_WHAT IS REQUIRED_
No picture should appear in the copy. Transcribe exactly, and only, the lines from the one with "Task: Select the JSON format radio button" through the last line of the data below.

(Screenshot grounding data)
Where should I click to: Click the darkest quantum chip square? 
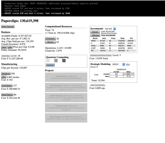[64, 61]
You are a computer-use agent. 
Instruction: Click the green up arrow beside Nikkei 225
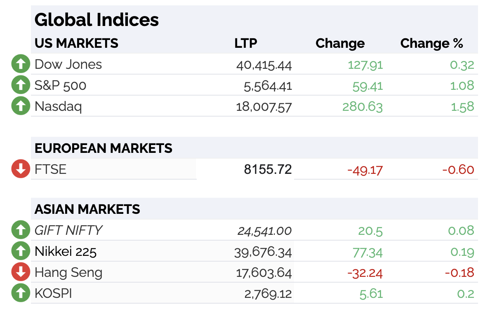click(x=21, y=251)
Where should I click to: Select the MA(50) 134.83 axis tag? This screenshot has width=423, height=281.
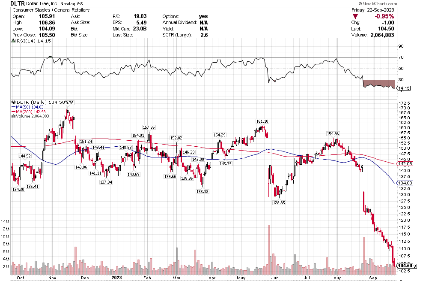[x=405, y=183]
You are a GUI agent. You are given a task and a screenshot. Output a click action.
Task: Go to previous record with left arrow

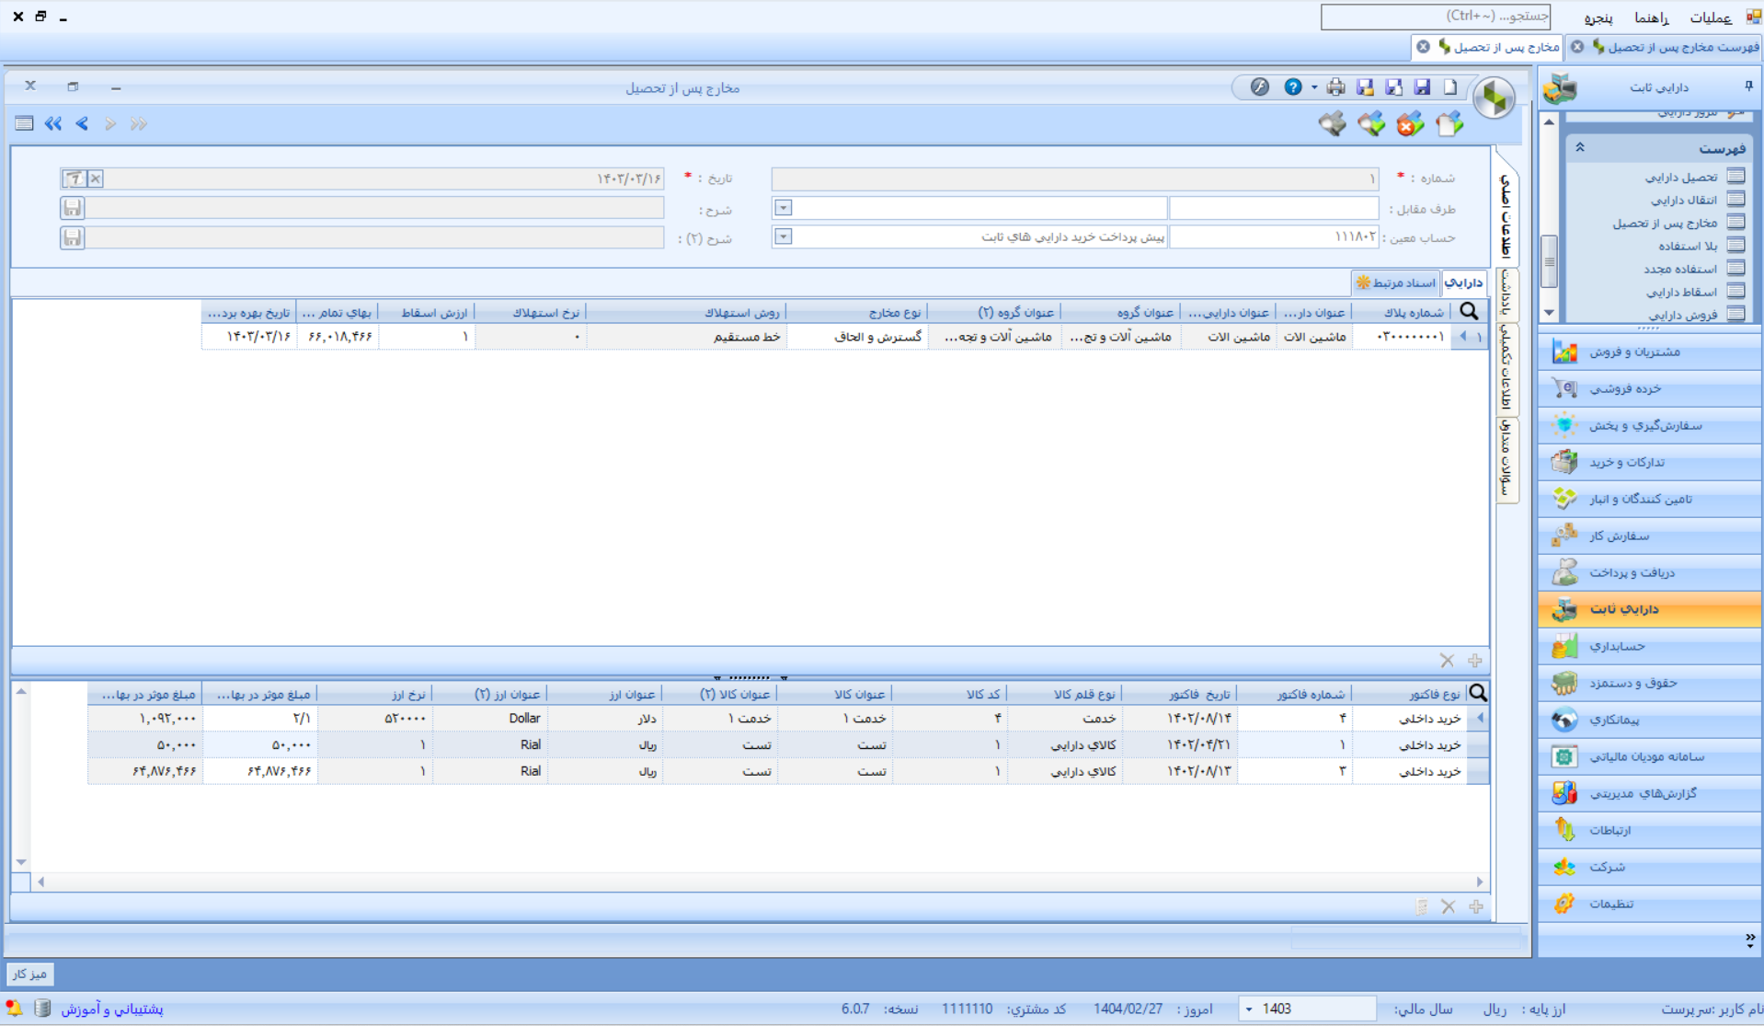(83, 123)
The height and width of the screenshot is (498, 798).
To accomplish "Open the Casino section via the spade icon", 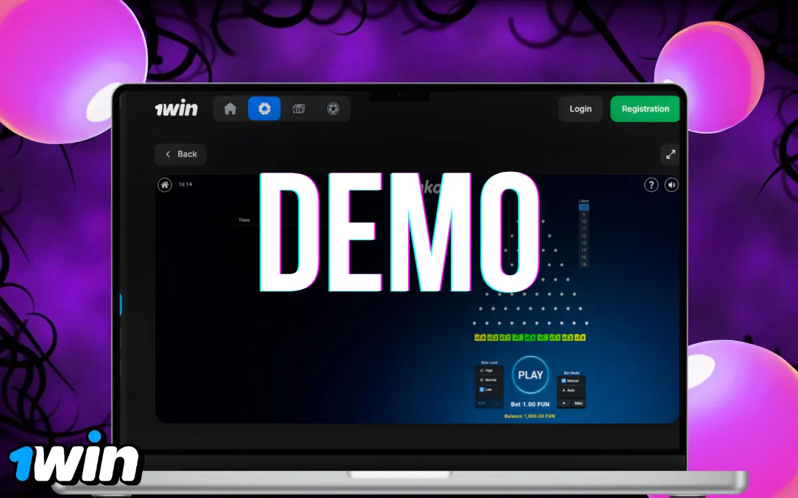I will point(264,108).
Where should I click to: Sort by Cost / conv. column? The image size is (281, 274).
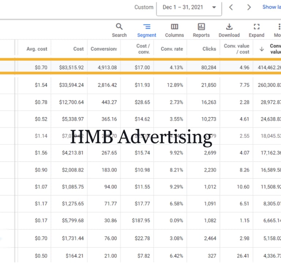[143, 49]
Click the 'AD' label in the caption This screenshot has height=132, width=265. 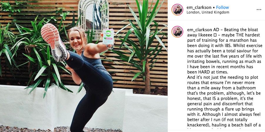(215, 30)
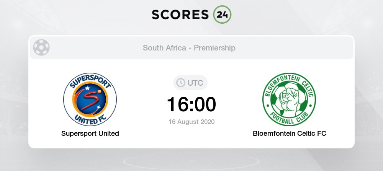Select the Bloemfontein Celtic FC team name
The height and width of the screenshot is (171, 383).
[x=290, y=134]
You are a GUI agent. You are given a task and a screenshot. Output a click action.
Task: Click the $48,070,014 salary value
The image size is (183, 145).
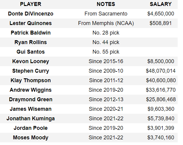pyautogui.click(x=161, y=71)
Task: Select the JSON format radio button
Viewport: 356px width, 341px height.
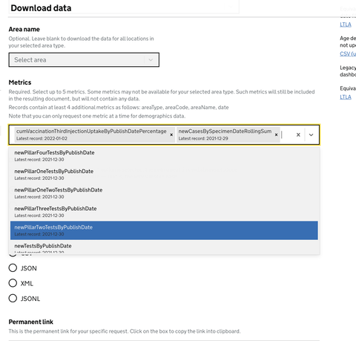Action: (x=13, y=268)
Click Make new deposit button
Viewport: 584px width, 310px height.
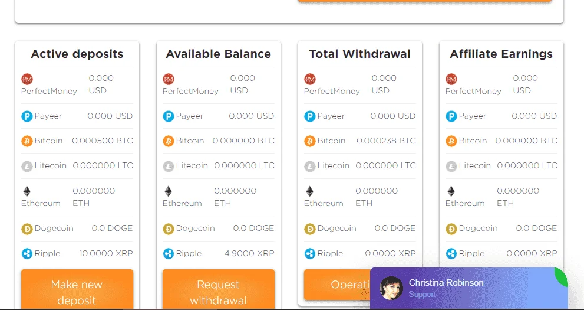(77, 289)
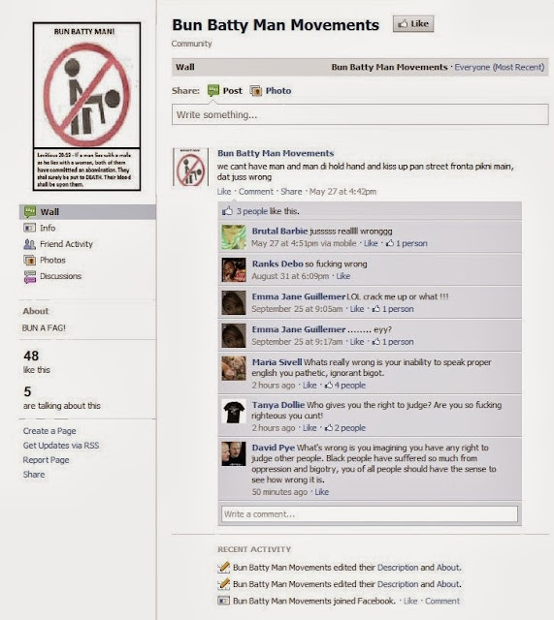
Task: Click the Share link under the wall post
Action: click(x=291, y=192)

_THE ANSWER_
Task: Select the JSON format radio button
Viewport: 356px width, 341px height.
Action: (x=13, y=268)
Click Make new deposit button
Viewport: 584px width, 310px height.
(77, 289)
Task: Click the Share link under the wall post
Action: click(x=291, y=192)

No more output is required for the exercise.